Miguel Gómez, recién designado como ministro de Hacienda, lanzó una señal clara sobre el rumbo fiscal del gobierno de Abelardo de la Espriella: el Estado no puede seguir gastando por encima de sus posibilidades. La declaración, recogida por Valora Analitik, marca el tono de lo que será la política económica del nuevo gobierno.
Según el reporte del medio citado, la administración de Espriella trabaja en dos piezas centrales: una reforma tributaria y un plan de recorte del gasto público. Ambos instrumentos apuntan a un mismo objetivo, que es ordenar las cuentas del Estado y reducir el desequilibrio entre lo que ingresa y lo que se gasta.
El Ministerio de Hacienda es la cartera encargada de formular la política económica y fiscal del país. Le corresponde preparar el presupuesto nacional, proponer ajustes al régimen tributario y diseñar estrategias de financiamiento. En la práctica, eso lo convierte en el articulador de cualquier intento de reordenar las finanzas públicas.
La advertencia de Gómez llega en un contexto de creciente presión sobre las cuentas nacionales. El déficit fiscal ha sido una preocupación recurrente de analistas y organismos multilaterales, que han señalado la necesidad de encontrar fuentes de ingreso estables y, al mismo tiempo, contener el crecimiento del gasto. La idea de combinar más recaudo con menos egresos responde directamente a esa presión.
Para los ciudadanos, una reforma tributaria significa cambios en impuestos como el de renta, el IVA o cargas a sectores específicos. El alcance final dependerá del texto que presente el gobierno. Un recorte del gasto, por su parte, puede traducirse en ajustes en inversión pública, contratación, funcionamiento de entidades o programas sociales, temas que afectan de manera directa la prestación de servicios del Estado.

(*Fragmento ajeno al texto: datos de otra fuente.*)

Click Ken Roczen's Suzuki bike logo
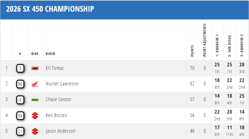point(35,115)
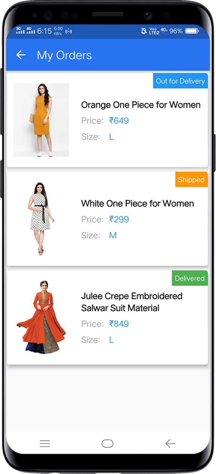
Task: Tap the My Orders header title
Action: 64,55

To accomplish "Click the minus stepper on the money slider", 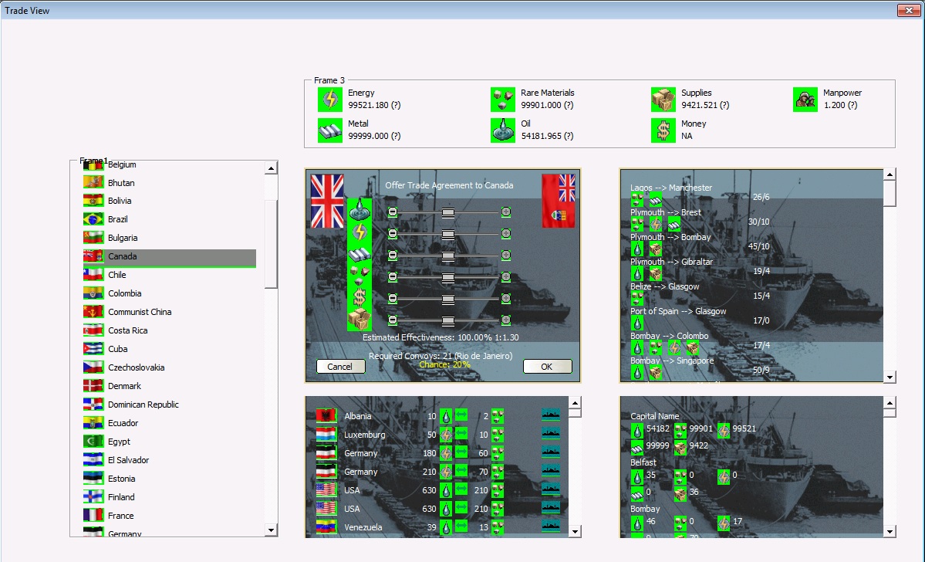I will pos(393,298).
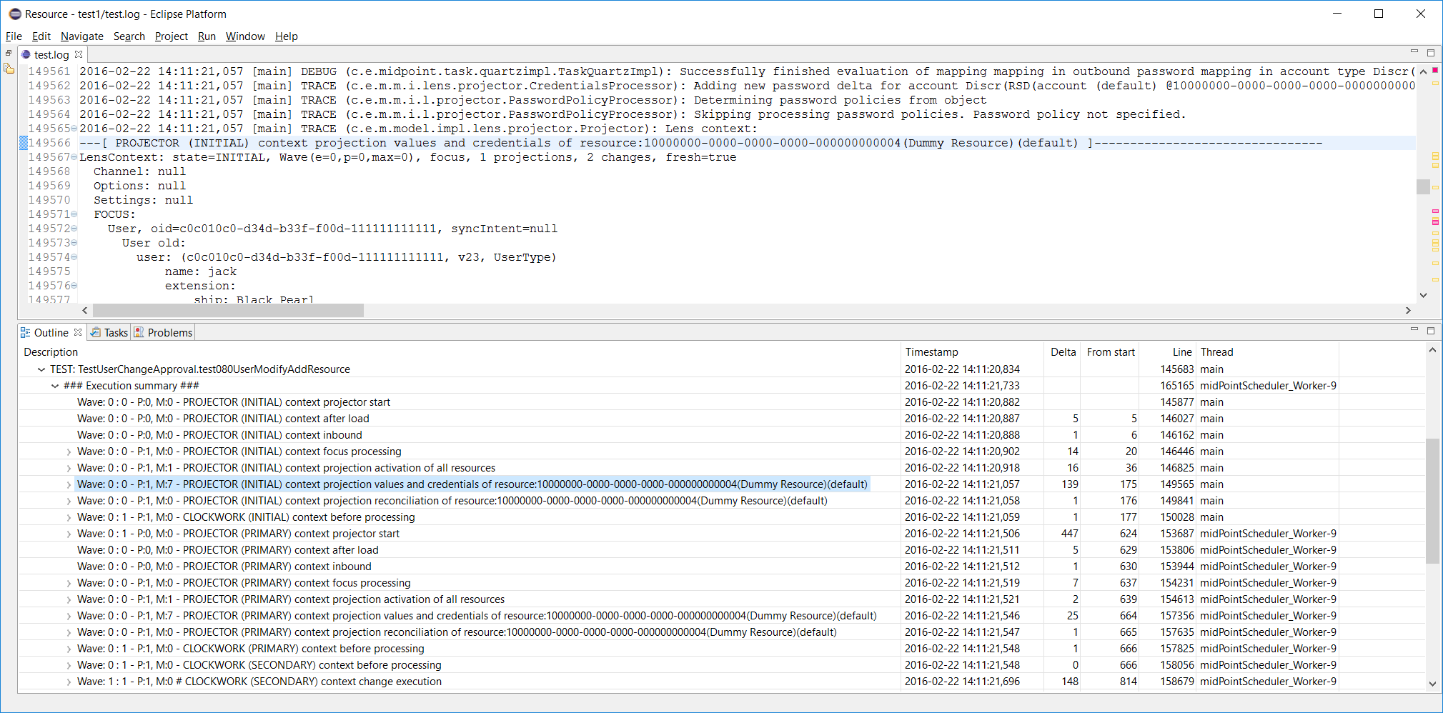Collapse the TestUserChangeApproval test node
Screen dimensions: 1443x713
point(41,369)
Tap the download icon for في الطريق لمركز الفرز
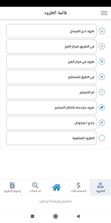111x223 pixels. 102,46
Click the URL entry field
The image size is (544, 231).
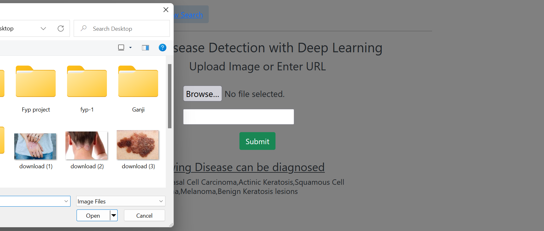pos(238,117)
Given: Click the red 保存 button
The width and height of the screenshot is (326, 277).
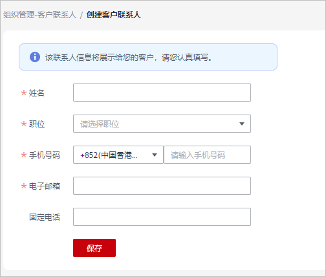Looking at the screenshot, I should point(94,248).
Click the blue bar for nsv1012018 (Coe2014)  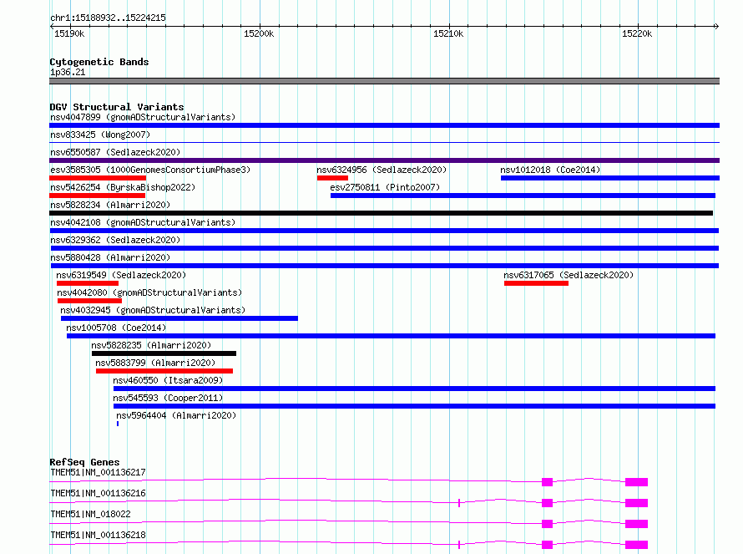tap(609, 178)
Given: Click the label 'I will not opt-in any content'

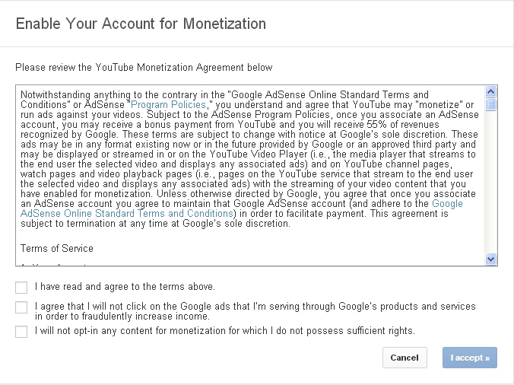Looking at the screenshot, I should click(x=225, y=330).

La comunicación del nuevo ministro también deja entrever un diagnóstico: el modelo de gasto actual se considera insostenible. Esa lectura suele compartirse desde esferas técnicas y académicas, aunque las recetas para corregirla generan debate político y social, porque cada modificación tributaria o cada partida recortada tiene ganadores y perdedores.
El reto para el gobierno de Espriella será doble. Por un lado, conseguir que el Congreso apruebe la reforma tributaria sin que se desnaturalice su propósito. Por otro, sostener el recorte del gasto en un escenario donde distintos sectores presionan por mantener o aumentar sus recursos.
Por ahora no se conocen los detalles puntuales del proyecto ni los plazos exactos de radicación. Valora Analitik informó que se trata de un plan en construcción. Queda pendiente conocer el articulado, los sectores llamados a contribuir más y las áreas del Estado que enfrentarían ajustes.